(PAGE EXCERPT)

We Love Collecting . . . Digital Art
Is digital art the next big thing in contemporary art?
In a recent New York Times article, writer Scott Reyburn asks: “Is digital art the next big thing in the contemporary art world?”
That depends, in part, by what is meant by “digital” art. Of course many artists, Wade Guyton and Christopher Wool among them, have already made a trend of work that is, at some stage, digitally produced. Galleries everywhere are full of paintings, prints, and photos generated digitally and then printed. The distinction here is art that is not only digitally produced but also digitally displayed, very often on-screen. And while the market for such “on-screen” work is still small, the gap between digital production and digital display seems increasingly smaller.
Last October Phillips auction house (in association with Tumblr) held its inaugural “Paddles ON!” sale in New York, consisting of 20 digital works. The auction had a sell-through rate of 80 percent. The highest amount paid for a single work was $16,000, for a chandelier constructed out of CCTV cameras by American artist Addie Wagenknecht, Asymmetric Love Number 2 (2013).
This year’s sale, which began June 21 and continues through July 3, combines an online auction via Paddle8 with a live sale at Phillips. Among the 22 featured works are digital abstracts from Amsterdam-based artist Jonas Lund, photomontages by American artist Sara Ludy, and sight and sound installations from Hannah Perry, perhaps the show’s most purely digital works, displayed on flat-screen video monitors. All of these works are estimated under $17,000 (£10,000) and most are priced far lower at about $3,400 (£2,000).

(End PAGE EXCERPT)

> _WORK INSTRUCTION 1_
How would you say this sentence from the digital art article in Spanish: "The auction had a sell-through rate of 80 percent."
> _WORK INSTRUCTION 2_
Could you rewrite the digital art article, everything from "Last October Phillips" down to "Number 2 (2013).", with "chandelier" replaced by "sculpture"?

(EXERCISE DATA)

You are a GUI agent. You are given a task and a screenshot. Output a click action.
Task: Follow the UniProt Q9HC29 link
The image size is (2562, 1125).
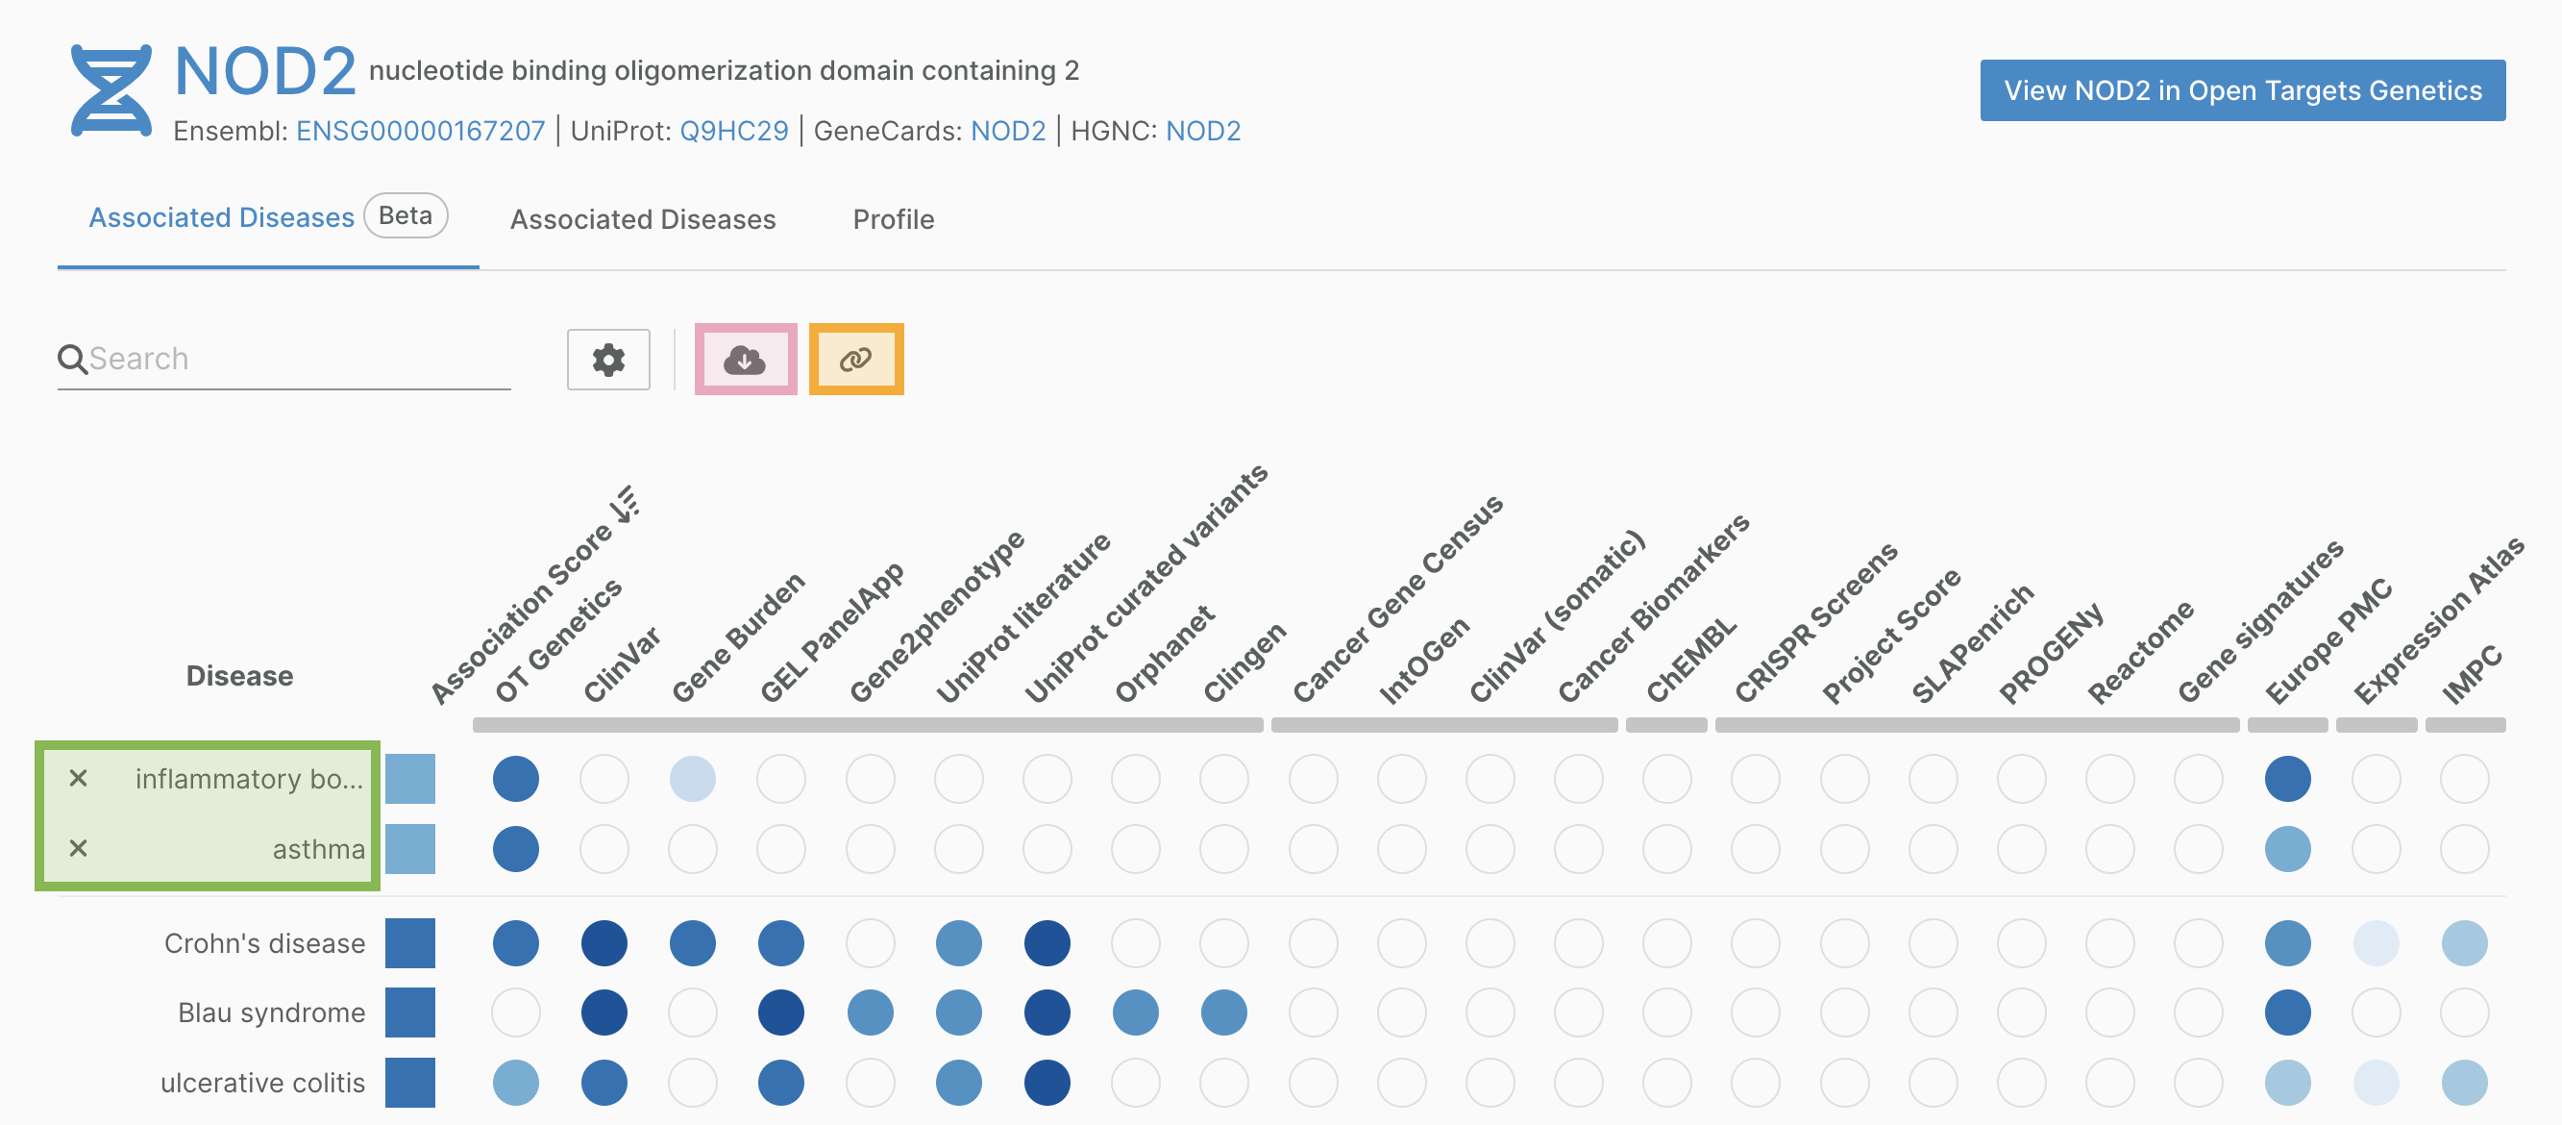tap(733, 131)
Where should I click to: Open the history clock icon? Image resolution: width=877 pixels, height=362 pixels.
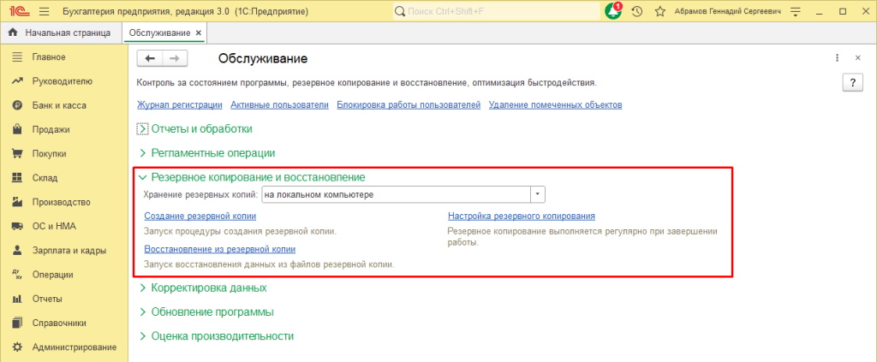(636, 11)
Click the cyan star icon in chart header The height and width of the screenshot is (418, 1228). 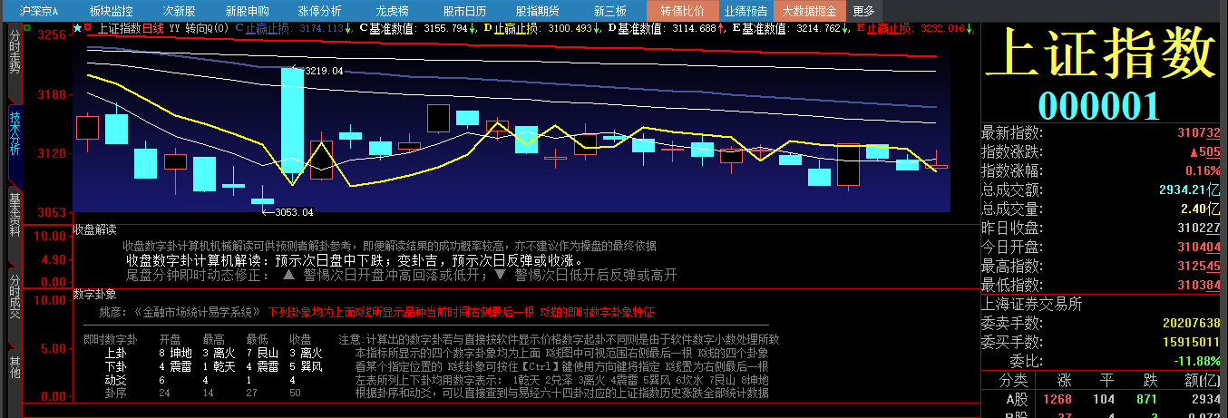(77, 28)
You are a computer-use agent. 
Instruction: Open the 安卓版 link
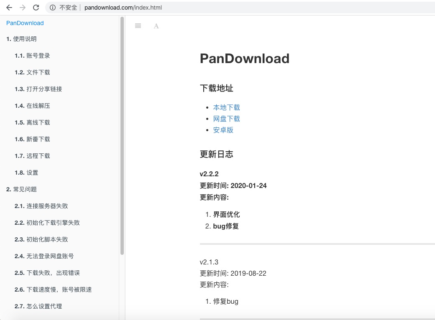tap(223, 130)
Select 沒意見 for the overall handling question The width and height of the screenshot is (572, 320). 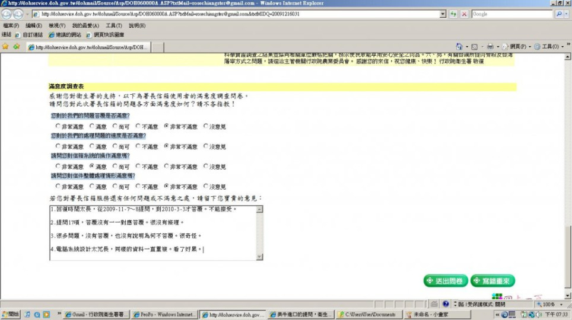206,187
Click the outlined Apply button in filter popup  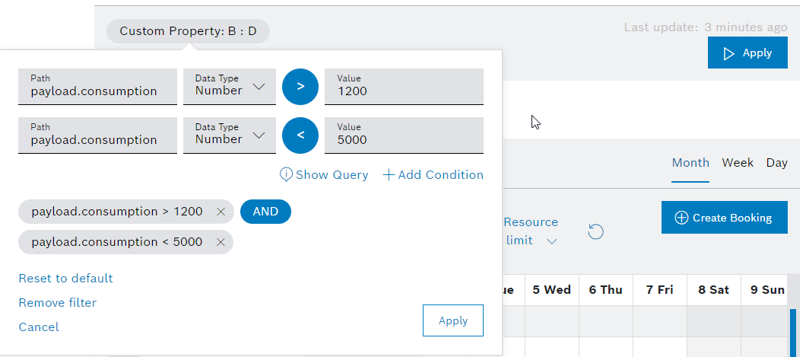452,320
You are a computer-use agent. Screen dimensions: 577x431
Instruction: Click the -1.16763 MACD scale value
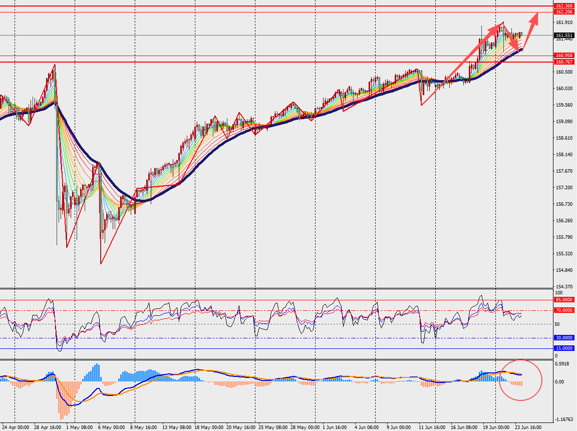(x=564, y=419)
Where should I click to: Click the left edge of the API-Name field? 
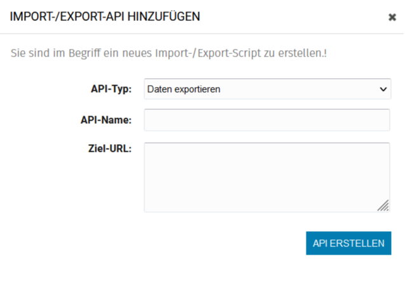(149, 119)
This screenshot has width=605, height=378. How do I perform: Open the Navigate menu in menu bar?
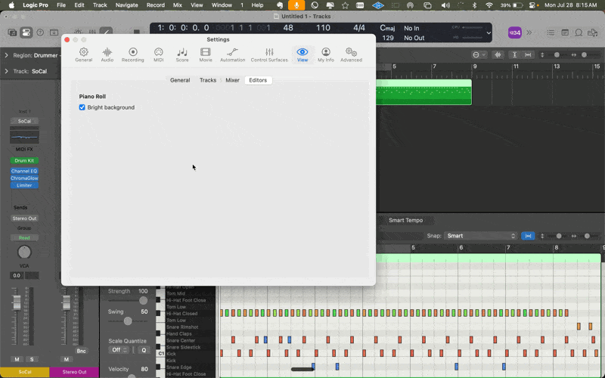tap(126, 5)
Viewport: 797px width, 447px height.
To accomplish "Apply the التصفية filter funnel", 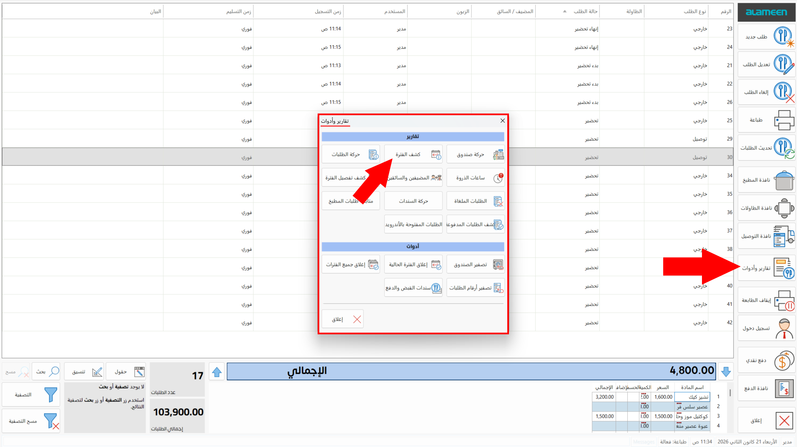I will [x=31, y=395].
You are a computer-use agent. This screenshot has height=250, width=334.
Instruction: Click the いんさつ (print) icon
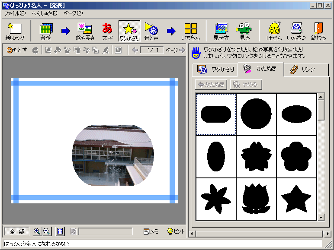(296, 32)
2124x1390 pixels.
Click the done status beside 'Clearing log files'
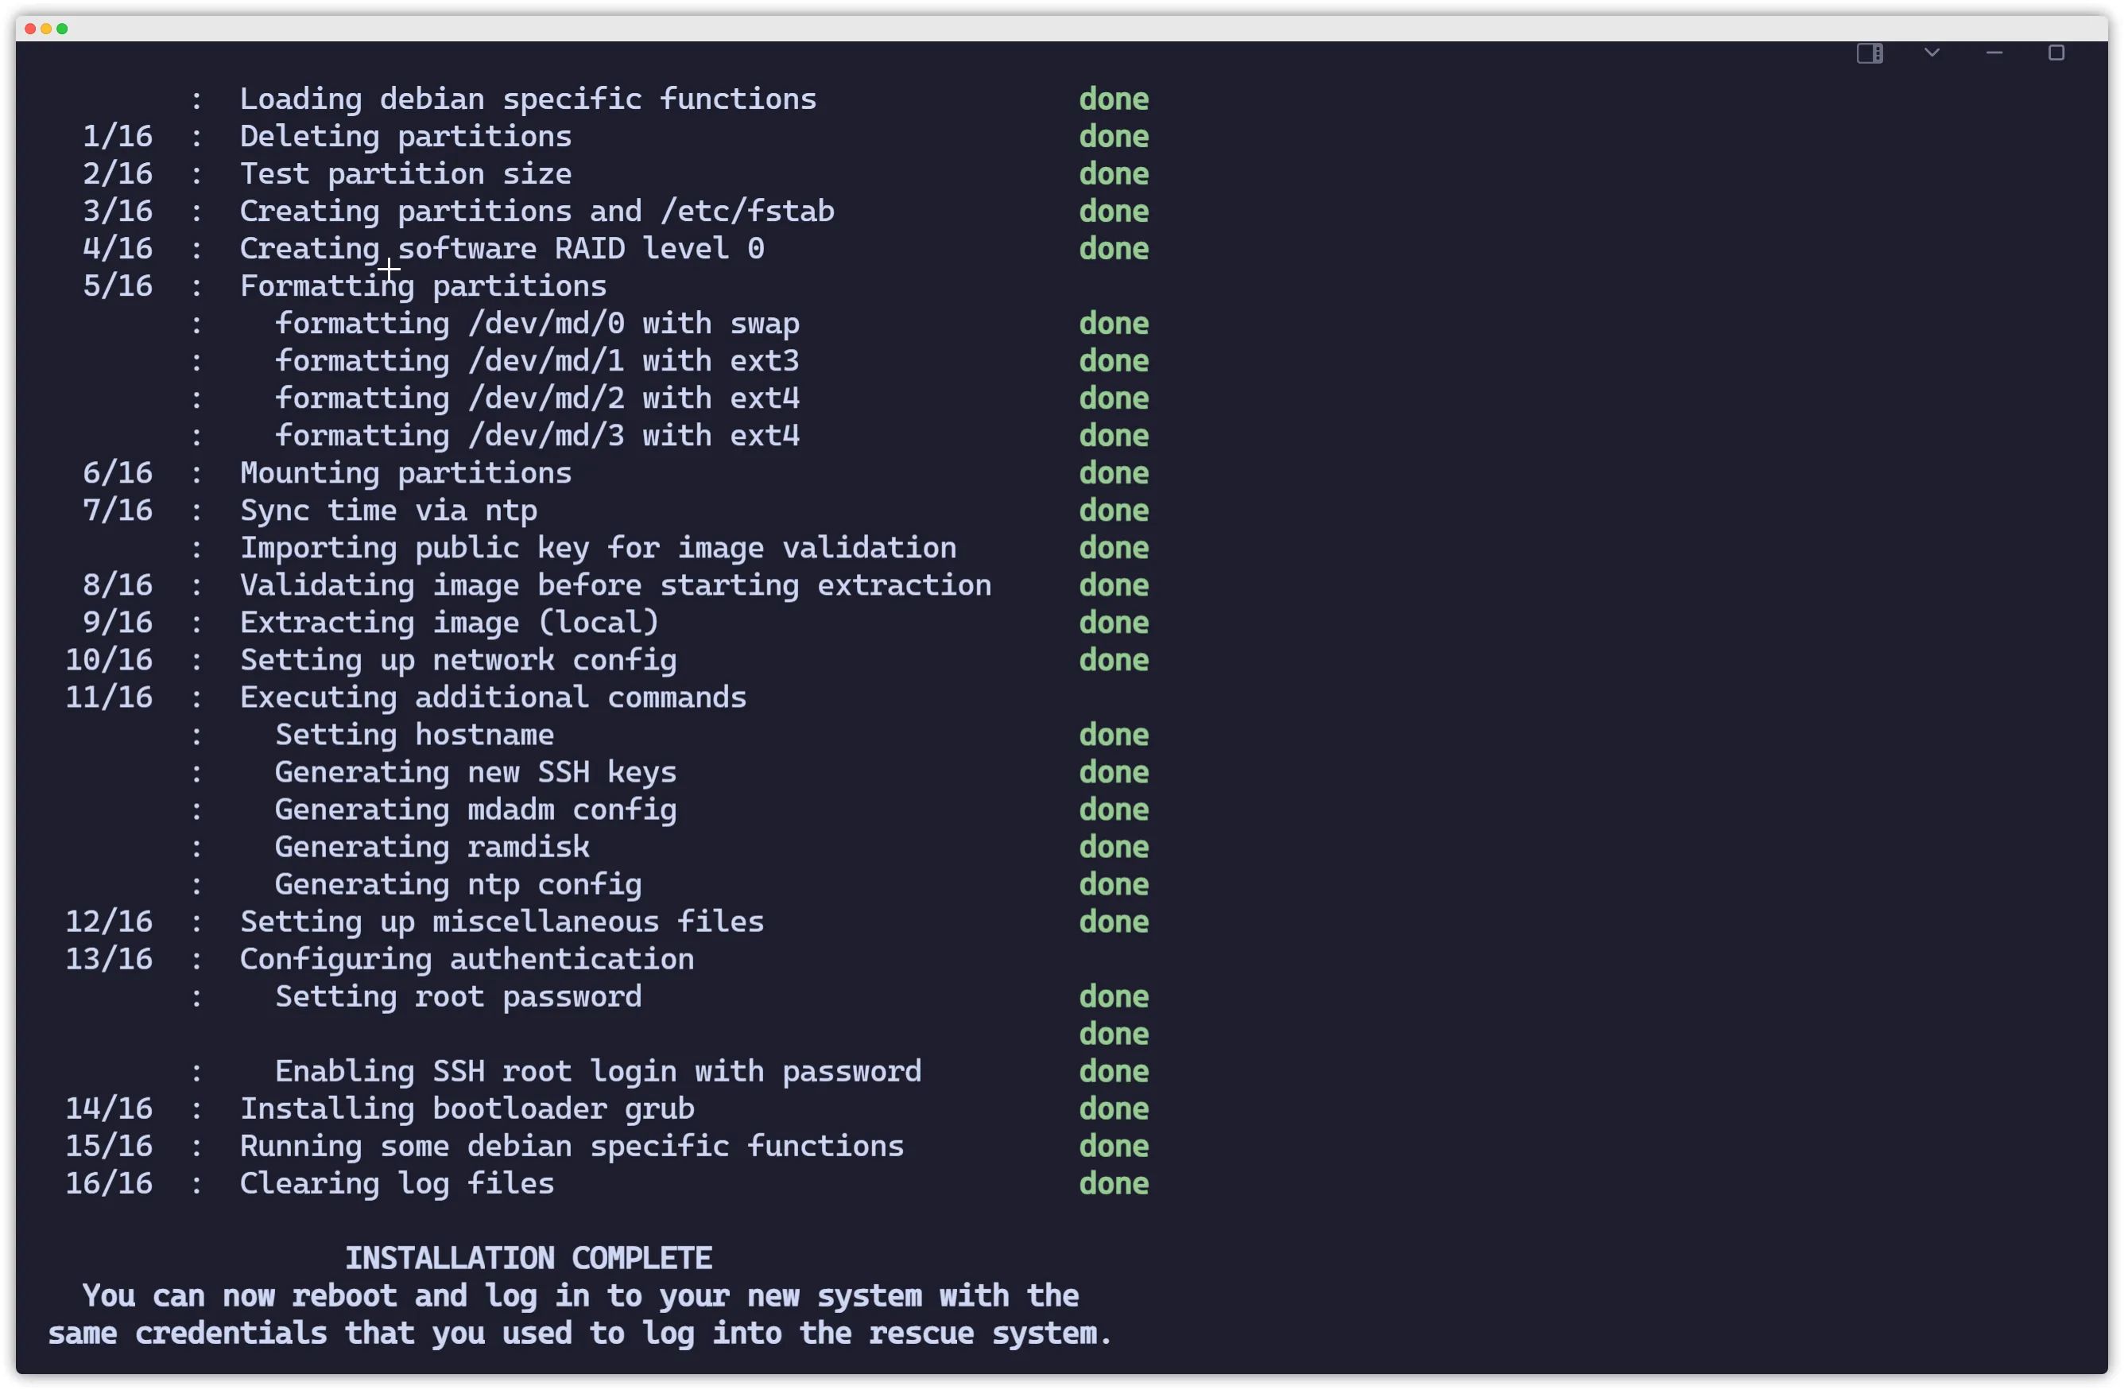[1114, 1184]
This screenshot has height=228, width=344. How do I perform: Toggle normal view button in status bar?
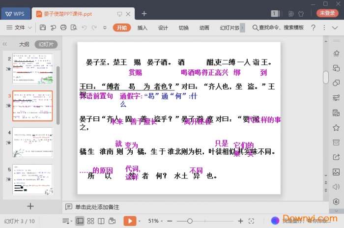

(End EXERCISE DATA)

> _TASK OUTPUT 1_
La subasta tuvo una tasa de venta del 80 por ciento.

> _TASK OUTPUT 2_
Last October Phillips auction house (in association with Tumblr) held its inaugural “Paddles ON!” sale in New York, consisting of 20 digital works. The auction had a sell-through rate of 80 percent. The highest amount paid for a single work was $16,000, for a sculpture constructed out of CCTV cameras by American artist Addie Wagenknecht, Asymmetric Love Number 2 (2013).